If elected, will you work to eliminate mandatory minimum parking requirements in Ottawa?

3. In the City of Ottawa’s 2020 budget (released in November 2019), $66.2 million was dedicated to road growth projects. The city continues to spend enormous amounts on new roads, road widening and road expansion projects despite strong evidence of the phenomenon of “induced demand” – that is, that new roads generate additional demand, and do nothing to alleviate congestion.

If elected, will you work to re-purpose the city’s road budget to more sustainable uses (e.g., climate action, active transportation, transit, green infrastructure) and challenge city staff claims that ignore the phenomenon of induced demand?

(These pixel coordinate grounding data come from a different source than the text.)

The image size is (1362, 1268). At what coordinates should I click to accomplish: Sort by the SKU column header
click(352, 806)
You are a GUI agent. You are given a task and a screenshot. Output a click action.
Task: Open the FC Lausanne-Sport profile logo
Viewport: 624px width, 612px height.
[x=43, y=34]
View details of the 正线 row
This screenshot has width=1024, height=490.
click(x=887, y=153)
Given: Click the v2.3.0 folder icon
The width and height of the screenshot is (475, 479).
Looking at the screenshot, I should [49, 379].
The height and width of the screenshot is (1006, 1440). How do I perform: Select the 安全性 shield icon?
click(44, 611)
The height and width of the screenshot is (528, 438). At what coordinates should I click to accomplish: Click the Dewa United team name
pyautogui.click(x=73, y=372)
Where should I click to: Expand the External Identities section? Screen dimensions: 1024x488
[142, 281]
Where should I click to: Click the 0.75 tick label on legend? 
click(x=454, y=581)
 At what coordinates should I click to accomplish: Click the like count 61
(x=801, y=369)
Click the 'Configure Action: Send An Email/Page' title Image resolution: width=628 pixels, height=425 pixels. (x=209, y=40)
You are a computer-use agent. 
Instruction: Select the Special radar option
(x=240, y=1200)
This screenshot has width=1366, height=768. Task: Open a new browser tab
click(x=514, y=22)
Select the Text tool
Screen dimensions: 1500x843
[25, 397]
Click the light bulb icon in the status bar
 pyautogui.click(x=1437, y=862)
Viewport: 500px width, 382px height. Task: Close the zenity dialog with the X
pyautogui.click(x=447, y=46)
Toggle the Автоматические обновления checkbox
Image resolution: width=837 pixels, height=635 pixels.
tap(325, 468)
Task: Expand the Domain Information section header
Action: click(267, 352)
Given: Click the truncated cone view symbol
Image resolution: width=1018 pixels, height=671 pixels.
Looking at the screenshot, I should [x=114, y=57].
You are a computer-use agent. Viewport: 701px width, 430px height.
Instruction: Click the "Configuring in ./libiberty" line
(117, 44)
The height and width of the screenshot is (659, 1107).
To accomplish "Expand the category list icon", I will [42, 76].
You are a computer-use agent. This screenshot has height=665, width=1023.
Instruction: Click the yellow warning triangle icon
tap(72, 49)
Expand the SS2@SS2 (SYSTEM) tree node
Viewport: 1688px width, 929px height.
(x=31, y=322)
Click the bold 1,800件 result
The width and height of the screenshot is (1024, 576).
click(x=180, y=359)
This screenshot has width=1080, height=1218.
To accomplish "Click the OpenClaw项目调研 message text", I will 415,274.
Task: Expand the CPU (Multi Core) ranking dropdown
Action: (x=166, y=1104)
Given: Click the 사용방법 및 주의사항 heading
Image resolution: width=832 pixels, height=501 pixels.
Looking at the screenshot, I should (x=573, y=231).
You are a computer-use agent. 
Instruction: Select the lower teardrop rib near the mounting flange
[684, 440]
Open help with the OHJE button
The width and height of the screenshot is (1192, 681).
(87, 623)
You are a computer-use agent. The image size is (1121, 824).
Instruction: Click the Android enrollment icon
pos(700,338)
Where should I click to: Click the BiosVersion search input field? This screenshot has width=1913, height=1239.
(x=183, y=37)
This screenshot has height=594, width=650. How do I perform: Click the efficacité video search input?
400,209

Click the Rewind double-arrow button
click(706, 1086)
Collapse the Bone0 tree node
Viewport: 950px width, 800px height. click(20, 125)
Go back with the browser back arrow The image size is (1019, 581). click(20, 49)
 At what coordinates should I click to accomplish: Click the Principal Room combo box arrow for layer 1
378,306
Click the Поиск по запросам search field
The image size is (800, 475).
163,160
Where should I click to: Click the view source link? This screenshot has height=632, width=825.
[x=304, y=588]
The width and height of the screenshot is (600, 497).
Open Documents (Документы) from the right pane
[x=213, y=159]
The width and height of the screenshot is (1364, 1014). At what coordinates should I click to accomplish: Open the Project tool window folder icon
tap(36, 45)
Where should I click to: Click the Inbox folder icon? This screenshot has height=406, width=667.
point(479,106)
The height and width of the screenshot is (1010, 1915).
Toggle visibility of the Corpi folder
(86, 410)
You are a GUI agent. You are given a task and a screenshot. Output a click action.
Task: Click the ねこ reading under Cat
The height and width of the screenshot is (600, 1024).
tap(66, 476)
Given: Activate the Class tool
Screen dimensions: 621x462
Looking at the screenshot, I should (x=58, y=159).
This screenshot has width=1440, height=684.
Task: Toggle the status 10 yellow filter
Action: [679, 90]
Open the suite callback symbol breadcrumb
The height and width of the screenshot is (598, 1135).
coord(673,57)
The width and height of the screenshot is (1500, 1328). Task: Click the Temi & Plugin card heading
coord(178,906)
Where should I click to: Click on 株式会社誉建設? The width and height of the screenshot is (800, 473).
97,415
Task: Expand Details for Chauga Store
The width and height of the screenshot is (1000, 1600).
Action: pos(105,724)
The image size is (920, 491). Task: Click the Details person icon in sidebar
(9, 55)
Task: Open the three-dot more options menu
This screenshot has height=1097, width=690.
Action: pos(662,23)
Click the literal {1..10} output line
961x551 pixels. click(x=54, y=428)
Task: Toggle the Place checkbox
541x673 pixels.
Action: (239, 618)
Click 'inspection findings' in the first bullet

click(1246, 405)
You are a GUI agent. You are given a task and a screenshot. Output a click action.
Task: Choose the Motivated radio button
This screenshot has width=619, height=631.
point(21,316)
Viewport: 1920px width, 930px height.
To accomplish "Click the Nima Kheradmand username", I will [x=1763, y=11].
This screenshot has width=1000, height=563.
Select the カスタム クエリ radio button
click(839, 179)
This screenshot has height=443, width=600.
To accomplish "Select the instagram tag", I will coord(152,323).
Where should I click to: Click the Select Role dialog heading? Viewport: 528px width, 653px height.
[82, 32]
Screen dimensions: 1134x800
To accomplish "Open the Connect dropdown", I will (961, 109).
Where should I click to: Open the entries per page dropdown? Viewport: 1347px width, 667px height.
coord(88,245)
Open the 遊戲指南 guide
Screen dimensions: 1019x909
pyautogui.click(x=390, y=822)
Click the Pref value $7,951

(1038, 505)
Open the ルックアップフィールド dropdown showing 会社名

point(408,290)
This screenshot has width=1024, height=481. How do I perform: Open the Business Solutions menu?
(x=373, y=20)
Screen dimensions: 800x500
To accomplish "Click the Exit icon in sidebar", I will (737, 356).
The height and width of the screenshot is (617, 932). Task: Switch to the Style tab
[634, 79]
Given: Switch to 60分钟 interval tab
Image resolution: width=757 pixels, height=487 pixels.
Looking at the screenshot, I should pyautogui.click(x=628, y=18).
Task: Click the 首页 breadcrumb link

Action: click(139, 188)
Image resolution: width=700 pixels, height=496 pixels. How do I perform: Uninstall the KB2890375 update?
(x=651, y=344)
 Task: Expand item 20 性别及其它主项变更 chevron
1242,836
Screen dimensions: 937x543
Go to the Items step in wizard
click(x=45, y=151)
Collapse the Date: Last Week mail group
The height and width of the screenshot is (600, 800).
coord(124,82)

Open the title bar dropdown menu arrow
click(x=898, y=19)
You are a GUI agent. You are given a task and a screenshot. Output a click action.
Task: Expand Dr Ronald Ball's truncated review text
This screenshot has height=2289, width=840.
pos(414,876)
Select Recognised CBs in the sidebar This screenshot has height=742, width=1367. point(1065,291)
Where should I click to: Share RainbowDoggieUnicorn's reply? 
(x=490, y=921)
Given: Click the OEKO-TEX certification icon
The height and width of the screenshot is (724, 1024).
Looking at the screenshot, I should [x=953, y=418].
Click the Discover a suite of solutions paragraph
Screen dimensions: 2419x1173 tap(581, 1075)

4. Each year, dozens of drivers, pedestrians and cyclists are killed on Ottawa’s streets. These tragic deaths are avoidable; cities around the world have been adopting “Vision Zero,” a road safety program that aims to eliminate severe injury and death on streets. This means slower speeds, more separation between road users, and a well-funded action plan with clear, measurable targets. The City of Ottawa has not yet embraced Vision Zero. Instead, the city’s new Road Safety Action Plan aims to reduce deaths by 20% over four years, and accepts that 110 deaths over the 2020-2024 period are inevitable.

If elected, will you commit to implementing Vision Zero in Ottawa?

Living City, a program to protect Ottawa’s trees, water, greenspace and biodiversity

1. The City of Ottawa adopted the Urban Forest Management Plan in 2017, a comprehensive suite of policies, plans and by-laws to strengthen and restore Ottawa’s tree canopy. By strengthening our tree canopy, we will make our city more livable, vibrant and resilient. Over the past three years, the Urban Forest Management Plan has been at risk from ongoing budget pressures and implementation delays.

If elected, will you commit to protecting our urban forest by investing in the Urban Forest Management Plan, implementing all improvements made and committing to a 40% canopy cover target per neighbourhood?

2. We are in a biodiversity crisis worldwide, and Canada is no exception. Cities are moving to adopt strong urban biodiversity plans that seek to address the many impacts that come with concentrated human settlement patterns. The City of Ottawa has various biodiversity protection policies, but no systematic way of monitoring and reviewing local biodiversity.

If elected, will you commit to making the City of Ottawa a biodiversity champion by implementing a monitoring and review protocol?

3. With climate change, Ottawa is facing more severe weather impacts, including floods, heat waves and damaging storms. Green infrastructure – the living and built systems that slow down, soak up and filter water (e.g., bioswales, permeable pavements, trees, rain gardens, ran barrels) – are a key tool in making cities healthier, more biodiverse and more resilient to climate shocks. However, the city of Ottawa has not yet moved beyond the pilot phase and adopted a city-wide green infrastructure strategy.

If elected, will you commit to systematically scaling up the development of green infrastructure city-wide?